Reputation: 49929
I have a regular expression to get all the data in between HTML comments. Below is my regex and my HTML part.
Dim rgx As New Regex("<!-- START data-contentid='([0-9]+)' -->((\s|.)*?)<!-- END data-contentid='([0-9]+)' -->", RegexOptions.Multiline Or RegexOptions.IgnoreCase)
This Regex is working, it will return 2 results with the desired groups. The strange part is this:
If I change this: ((\s|.)*?)
to this (.*?)
my regex stops working, while the .
stands for any character.
Any clue in why the OR regex is working but why this DOT regex is not?

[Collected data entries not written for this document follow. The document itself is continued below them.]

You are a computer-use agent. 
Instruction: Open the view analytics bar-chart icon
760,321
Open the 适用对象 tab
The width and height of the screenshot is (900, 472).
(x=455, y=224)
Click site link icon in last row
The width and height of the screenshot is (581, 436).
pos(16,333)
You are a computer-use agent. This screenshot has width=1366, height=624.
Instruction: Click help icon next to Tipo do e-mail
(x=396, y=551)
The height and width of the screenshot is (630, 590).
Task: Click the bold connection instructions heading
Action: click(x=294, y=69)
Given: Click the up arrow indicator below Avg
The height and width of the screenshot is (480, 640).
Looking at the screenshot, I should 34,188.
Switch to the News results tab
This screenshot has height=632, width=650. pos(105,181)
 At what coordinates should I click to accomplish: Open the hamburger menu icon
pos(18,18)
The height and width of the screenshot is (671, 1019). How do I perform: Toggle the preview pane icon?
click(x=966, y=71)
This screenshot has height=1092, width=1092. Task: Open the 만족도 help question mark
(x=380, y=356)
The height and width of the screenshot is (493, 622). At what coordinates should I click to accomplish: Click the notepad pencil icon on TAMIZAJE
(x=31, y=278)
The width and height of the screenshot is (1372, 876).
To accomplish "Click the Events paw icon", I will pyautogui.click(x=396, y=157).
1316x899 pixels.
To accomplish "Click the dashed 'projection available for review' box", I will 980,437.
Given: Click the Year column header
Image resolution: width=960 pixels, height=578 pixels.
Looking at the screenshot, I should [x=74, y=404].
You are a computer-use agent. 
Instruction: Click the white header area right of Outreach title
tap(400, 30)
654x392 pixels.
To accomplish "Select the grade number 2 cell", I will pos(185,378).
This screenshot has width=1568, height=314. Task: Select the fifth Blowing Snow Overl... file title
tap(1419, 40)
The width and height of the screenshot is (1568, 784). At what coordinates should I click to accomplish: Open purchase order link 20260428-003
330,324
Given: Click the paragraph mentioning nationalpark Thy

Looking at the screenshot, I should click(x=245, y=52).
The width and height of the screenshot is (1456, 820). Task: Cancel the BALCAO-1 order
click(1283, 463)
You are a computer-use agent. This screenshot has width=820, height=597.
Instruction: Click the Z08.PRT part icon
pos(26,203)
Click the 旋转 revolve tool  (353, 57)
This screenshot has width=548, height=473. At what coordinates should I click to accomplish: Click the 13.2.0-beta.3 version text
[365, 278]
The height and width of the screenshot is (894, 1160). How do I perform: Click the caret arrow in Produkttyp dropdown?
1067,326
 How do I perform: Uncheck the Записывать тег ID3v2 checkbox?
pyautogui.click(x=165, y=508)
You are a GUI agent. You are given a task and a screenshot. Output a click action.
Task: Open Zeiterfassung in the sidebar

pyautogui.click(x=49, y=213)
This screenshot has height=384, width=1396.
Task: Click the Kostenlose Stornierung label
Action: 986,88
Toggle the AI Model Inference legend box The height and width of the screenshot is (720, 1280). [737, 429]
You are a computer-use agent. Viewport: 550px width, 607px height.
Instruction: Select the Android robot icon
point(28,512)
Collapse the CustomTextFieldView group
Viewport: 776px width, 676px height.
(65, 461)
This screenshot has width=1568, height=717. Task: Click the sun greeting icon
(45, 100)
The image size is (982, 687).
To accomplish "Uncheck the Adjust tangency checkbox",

<!-- START data-contentid='1151' -->
<div class="dyn-content content" data-contentid="1151">
The content
</div>
<!-- END data-contentid='1151' --><br/>
<br/>
<br/>
<br/>
<br/>
<br/>
<br/>
<br/>
AABB
<!-- START data-contentid='866' -->
<div class="dyn-content content" data-contentid="866">
<h1></h1>
ASBCSDFGGGGGGGGGGGGGGGGGGGGGGGGGG</div>
<!-- END data-contentid='866' -->
Upvotes: 0
Views: 42
Reputation: 156988
RegexOptions.Multiline
makes the regex match line per line.
You meant RegexOptions.SingleLine
.
From MSDN:
Multiline mode. Changes the meaning of ^ and $ so they match at the beginning and end, respectively, of any line, and not just the beginning and end of the entire string.
Upvotes: 2